The story was not over. Grabbing the opportunity, the owner of Taylor Guitars, Bob Taylor posted a video response to Dave Carroll and directed them to their website to learm their rights about carrying valuable goods while promoting Taylor guitars which led to sales increase nationwide. Likewise, travel-proof guitar pack producer Jim Laffoley launched the series called Dave Carroll in 1 week and boosted their sales. Waking up from the nightmare, UA representatives invited Dave Carroll to airport and apologized officially. The American Senate listened to Dave on Sep 22, 2009 and revised the airline regulations. Dave got nationwide popularity, wrote a book telling his story (United Breaks Guitars) and enjoyed his new career both as a musician and key note speaker.

While the story is entertaining, it outlines a big threat or an opportunity for today’s brands. Despite this happened 5 years ago, most brands still do not have the right infrastructure to deal with such real time crisis. The bigger the brand, the more vulnerable it is.

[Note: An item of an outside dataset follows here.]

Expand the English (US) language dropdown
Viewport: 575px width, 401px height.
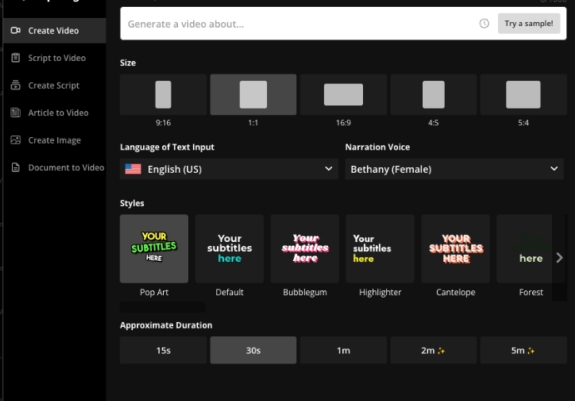click(229, 169)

So, are you ready to interact real time with your consumers who are equipped with social media? Does your brand have the right real time marketing infrastructure? Have you decided who can speak on behalf of your brand at a moment’s notice? The answer is negative for most brands. Because they change more slowly than consumers. Here are some tips to get up and running with real time marketing:  

Listen to you consumers real time: Like it or not, your consumers are already talking about you. It is better to be part of this conversation, instead of ignoring it. Given that most of the social sharing is happening on Facebook, Youtube, Twitter and blogs, you need to be present in these platforms with your brand name and start talking to your consumers directly by listening to them. The technology to monitor these conversations are getting more sophisticated everyday (brandwatch.com).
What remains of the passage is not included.